Kelayakan kesehatan jamaah haji
Salah satu aspek penting dalam penyatuan layanan haji adalah keputusan terkait istithaah atau kelayakan kesehatan jamaah. Marwan menyebutkan bahwa secara teknis, pemeriksaan kesehatan tetap dilakukan oleh Kementerian Kesehatan (Kemenkes).
Namun, keputusan akhir tetap berada di tangan Menteri Haji dan Umrah. “Secara teknis masih berkoordinasi dengan Kementerian Kesehatan, tapi yang memutuskan itu istitoah kesehatan atau tidak itu Menteri Haji dan Umrah karena konsekuensi keputusan panja ini dan menjadi undang-undang maka seluruh yang berkaitan dengan pelayanan jamaah haji itu berada di dalam lingkup kementerian haji dan umrah, termasuk anggaran,” kata Marwan.
Dengan sistem ini, pemerintah berharap tidak terjadi tumpang tindih kewenangan antar lembaga. Jamaah juga diyakini akan mendapat kepastian lebih cepat mengenai status kesehatan mereka sebelum berangkat.
Di sisi lain, koordinasi lintas kementerian akan tetap diperlukan agar keputusan terkait jamaah haji berjalan sesuai standar medis nasional.
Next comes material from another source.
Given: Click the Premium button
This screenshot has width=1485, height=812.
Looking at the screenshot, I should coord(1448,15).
Hal ini dinilai penting untuk memastikan bahwa kesehatan jamaah tetap menjadi prioritas utama.
BPKH tetap independen
Meski berbagai layanan haji dipusatkan dalam satu kementerian, Marwan menekankan bahwa Badan Pengelola Keuangan Haji (BPKH) tidak akan dilebur ke dalam Kementerian Haji dan Umrah.
“BPKH tetap dikelola oleh badan karena kami tidak ingin pengumpulan uang, kemudian pengelolaan uang dan penggunaan uang dalam satu atap. Itu bisa berbahaya. Untuk menghindari itu, kami pisahkan,” jelasnya.
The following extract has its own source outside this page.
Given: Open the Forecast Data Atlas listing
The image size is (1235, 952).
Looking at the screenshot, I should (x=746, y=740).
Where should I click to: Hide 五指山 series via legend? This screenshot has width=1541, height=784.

Dengan demikian, BPKH tetap berperan sebagai lembaga independen yang khusus mengelola dana jamaah. Keputusan ini diambil untuk menjaga transparansi dan akuntabilitas dalam pengelolaan keuangan haji.
Keberadaan BPKH yang terpisah dari kementerian dinilai sebagai langkah strategis agar tidak ada potensi konflik kepentingan antara penggunaan dana dan layanan haji.
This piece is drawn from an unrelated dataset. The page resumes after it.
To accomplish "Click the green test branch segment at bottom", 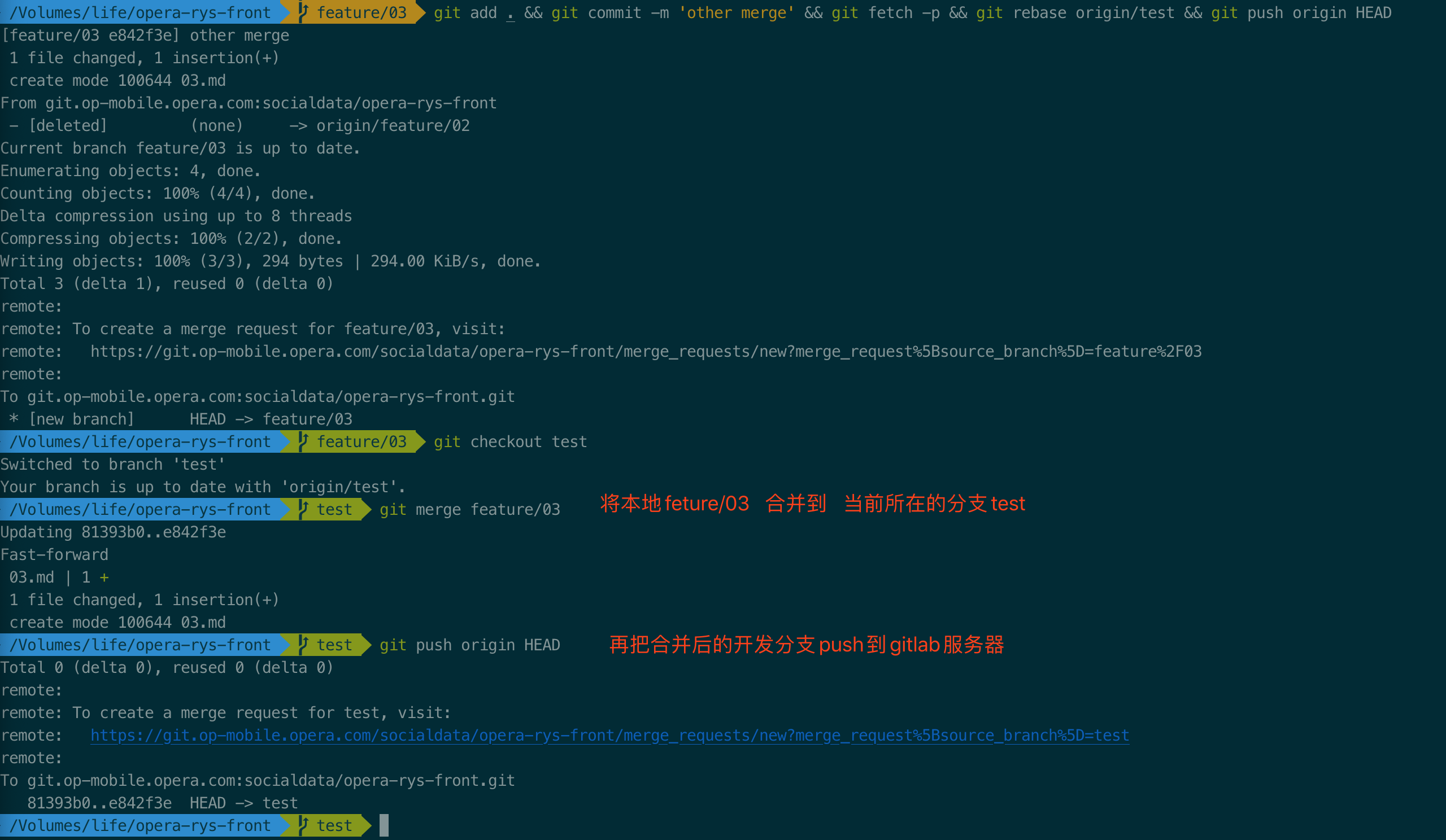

Kementerian Haji dan Umrah sendiri akan fokus pada pelayanan jamaah secara menyeluruh, sementara urusan keuangan tetap dikontrol oleh lembaga independen.
Dengan model ini, pemerintah berharap tata kelola haji di Indonesia menjadi lebih efisien, akuntabel, serta memberikan kenyamanan penuh bagi jamaah.